3 de noviembre: San Martín de Porres


El santo mulato nació en Lima en 1579 de padre español y madre panameña. De caballero y mulata nació el santo. Tardó su padre en reconocerlo pero al final asintió, teniendo de todas formas que partir dejando al pequeño al cuidado de su madre. Son misteriosos los caminos del Señor: no fue sino un santo quien lo confirmó en la fe de sus padres. Fue Santo Toribio Mogrovejo, segundo arzobispo de Lima y actual patrono del Episcopado Latinoamericano, quien hizo descender el Espíritu sobre su moreno corazón, corazón que el Señor fue haciendo manso y humilde como el de su Madre. Martín aprendió el oficio de barbero y también algo de medicina. El muchacho era inteligente, y fue tal su amor por los hermanos que no tardó en aprender para poderlos servir mejor. Desde niño sentía predilección por los enfermos y los pobres en quienes reconocía sin duda el rostro sufriente de su Señor. A los quince años la gracia recibida y el ardor por vivir más cerca de Dios en servicio completo a sus hermanos humanos lo impulsó a pedir ser admitido como donado en el convento de los dominicos que había en Lima.

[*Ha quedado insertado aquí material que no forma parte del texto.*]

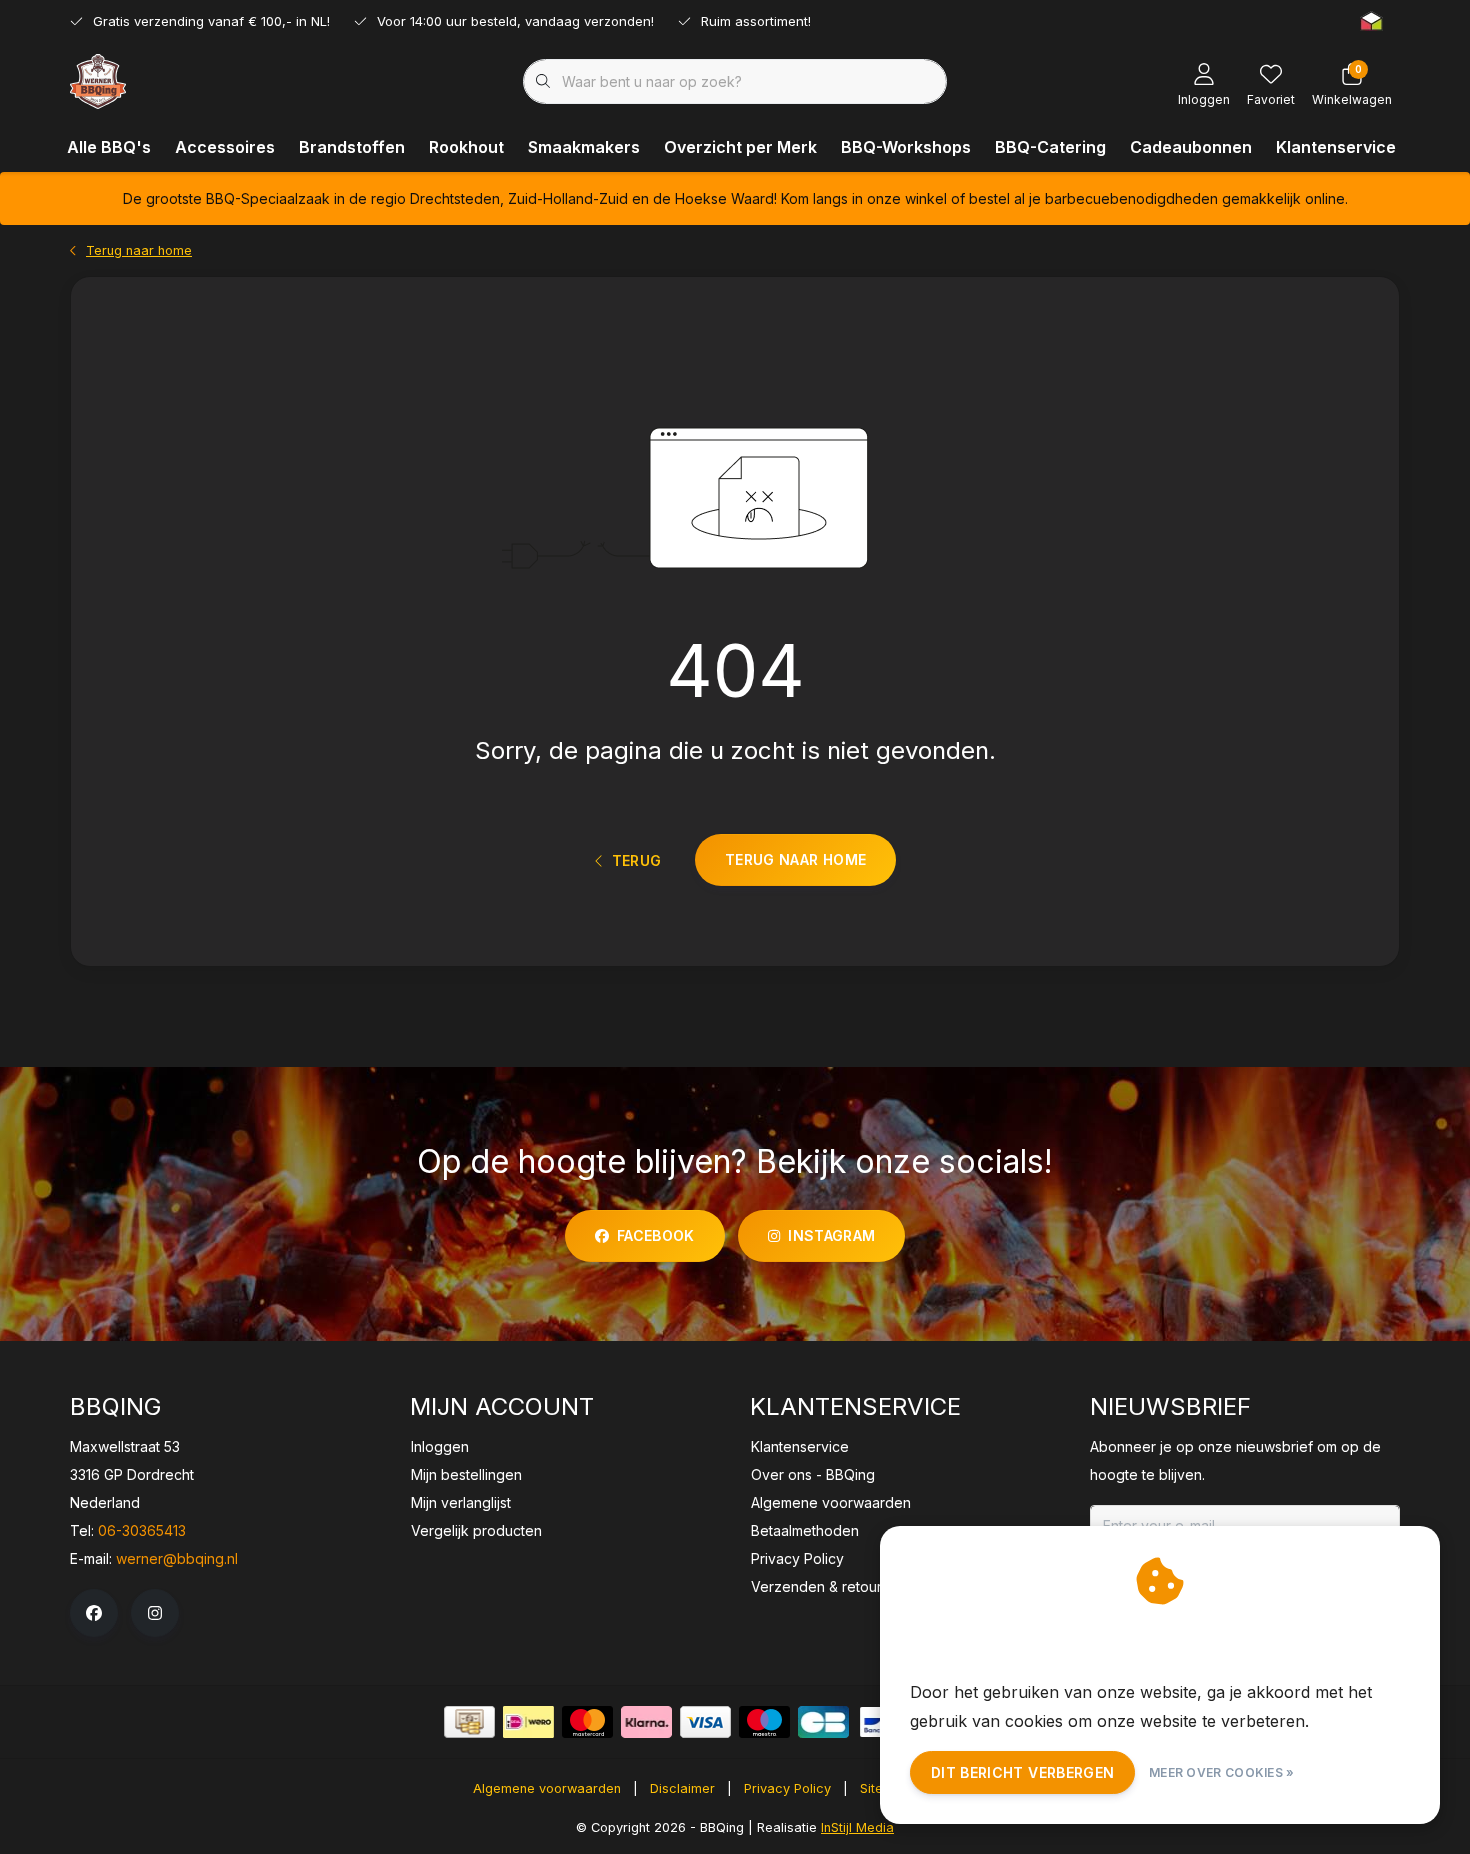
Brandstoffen (352, 147)
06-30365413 (142, 1530)
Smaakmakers (584, 147)
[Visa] (705, 1722)
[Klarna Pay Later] (646, 1722)
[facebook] (94, 1613)
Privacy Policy (787, 1788)
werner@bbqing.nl (177, 1558)
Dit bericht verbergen (1022, 1772)
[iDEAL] (528, 1722)
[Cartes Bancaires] (823, 1722)
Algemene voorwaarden (547, 1788)
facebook (656, 1235)
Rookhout (466, 147)
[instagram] (155, 1613)
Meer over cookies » (1222, 1772)
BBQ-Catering (1050, 147)
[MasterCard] (587, 1722)
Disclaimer (682, 1788)
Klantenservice (1336, 147)
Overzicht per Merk (740, 147)
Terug (636, 860)
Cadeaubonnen (1191, 147)
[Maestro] (764, 1722)
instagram (831, 1235)
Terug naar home (795, 859)
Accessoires (225, 147)
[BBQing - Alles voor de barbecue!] (98, 80)
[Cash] (469, 1722)
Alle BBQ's (109, 147)
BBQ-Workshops (906, 147)
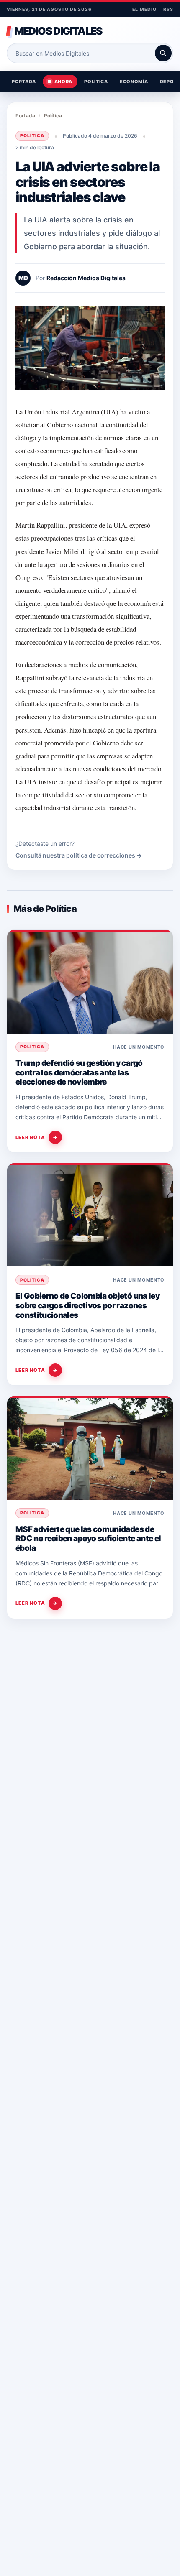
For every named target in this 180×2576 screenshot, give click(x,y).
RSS (168, 9)
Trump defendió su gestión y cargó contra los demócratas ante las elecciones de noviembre (78, 1072)
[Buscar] (163, 53)
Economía (134, 81)
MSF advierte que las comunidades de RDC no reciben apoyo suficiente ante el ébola (88, 1538)
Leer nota (36, 1137)
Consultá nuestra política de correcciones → (78, 855)
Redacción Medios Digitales (86, 277)
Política (96, 81)
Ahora (63, 81)
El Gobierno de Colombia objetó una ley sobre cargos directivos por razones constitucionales (87, 1305)
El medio (144, 9)
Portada (24, 81)
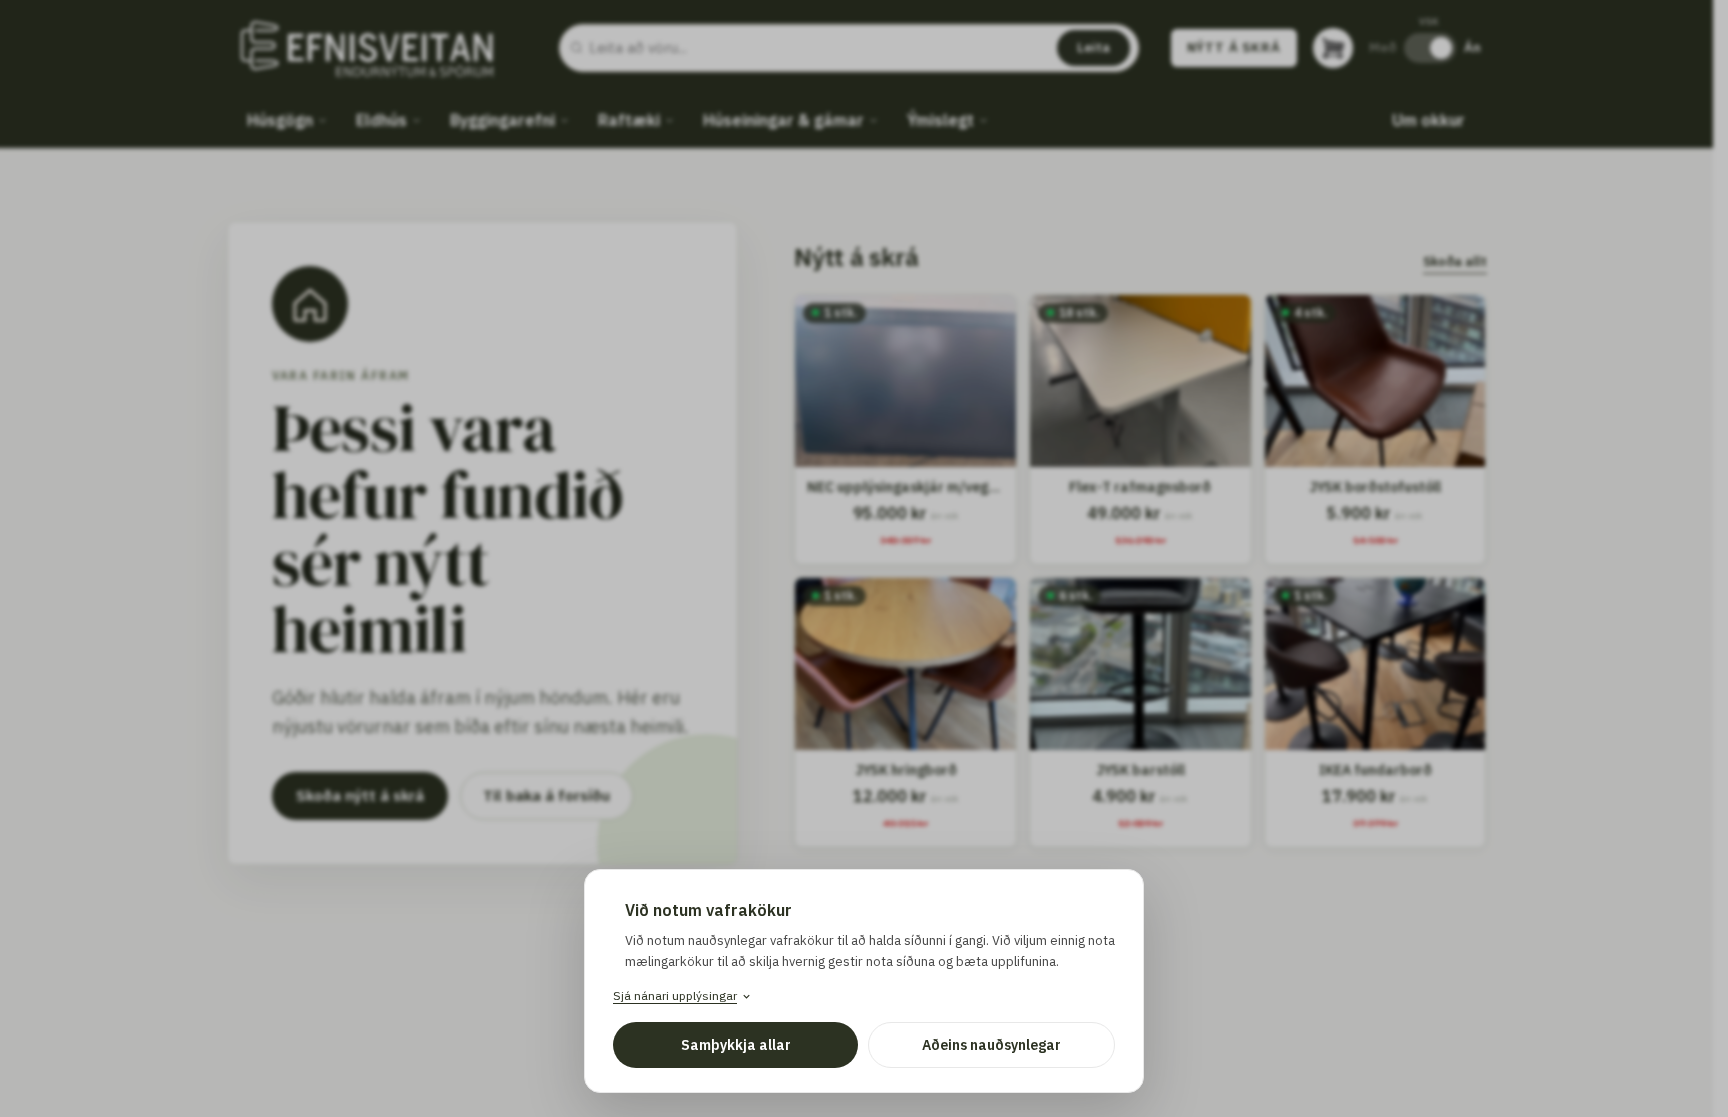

Pronto la virtud del moreno dejó de ser un secreto. Su servicio como enfermero se extendía desde sus hermanos dominicos hasta las personas más abandonadas que podía encontrar en la calle. Su humildad fue probada en el dolor de la injuria, incluso de parte de algunos religiosos dominicos. Incomprensión y envidias: camino de contradicciones que fue asemejando al mulato a su Reconciliador. En 1603 le fue concedida la profesión religiosa y pronunció los votos de pobreza, obediencia y castidad. Hombre de gran caridad, unía a su incesante oración las penitencias más duras. Era mucho el amor, eran poco el sueño y la comida, lo sostenía la oración, la infinita misericordia de Dios. Es muy probable que haya conocido a Santa Rosa de Lima. El Señor tiene sus caminos, y los tuvo de dolor y alegría para nuestro mulato. Así nos ama el Señor, como a su Madre.
La virtud del santo, su intensa vida espiritual, sostenían su entrega, pero sin duda alguna, aquello que más recuerda el pueblo de Lima son sus numerosos milagros. A veces se trataba de curaciones instantáneas, en otras bastaba tan sólo su presencia para que el enfermo desahuciado iniciara un sorprendente y firme proceso de recuperación. Muchos lo vieron entrar y salir de recintos estando las puertas cerradas. Otros lo vieron en dos lugares distintos a un mismo tiempo. Todos, grandes señores y hombres sencillos, no tardaban en recurrir al socorro del santo mulato: "yo te curo, Dios te sana" decía Martín con grande conciencia del inmenso amor del Señor que ha gustado siempre de tocar el corazón de los hombres con manos humanas.
Enfermero y hortelano herbolario, Fray Martín cultivaba las plantas medicinales que aliviaban a sus enfermos. Su amor humilde y generoso lo abarcaba todo: su amabilidad con los animales era fruto de su inmenso amor por el Creador de todas las cosas. El pueblo de Lima venera hoy su dulce y sencilla imagen, con su escoba en la mano dando de comer, de un mismo plato, a perro, ratón y gato.
Tras una vida de honda respuesta a la gracia de Dios, de intensa y perseverante entrega vividas al calor de la caridad y el sacrificio, ya a los sesenta años de edad, Fray Martín cayó enfermo y supo de inmediato que había llegado la hora de encontrarse con el Señor. El pueblo se conmovió, y mientras en la calle toda Lima lloraba, el mismo virrey fue a verlo a su lecho de muerte para besar la mano de quien decía de sí mismo ser un perro mulato, tal era la veneración que todos le tenían. Poco después, mientras se le rezaba el credo, besando el crucifijo con profunda alegría, el santo partió. Pero esta partida no lo alejó de su pueblo quien esperanzado le reza a diario aguardando su tierna intercesión y agradeciendo sus milagros. Fray Martín de Porres, el mulato "santo de la escoba" fue canonizado el 6 de mayo de 1962 por el Papa Juan XXIII.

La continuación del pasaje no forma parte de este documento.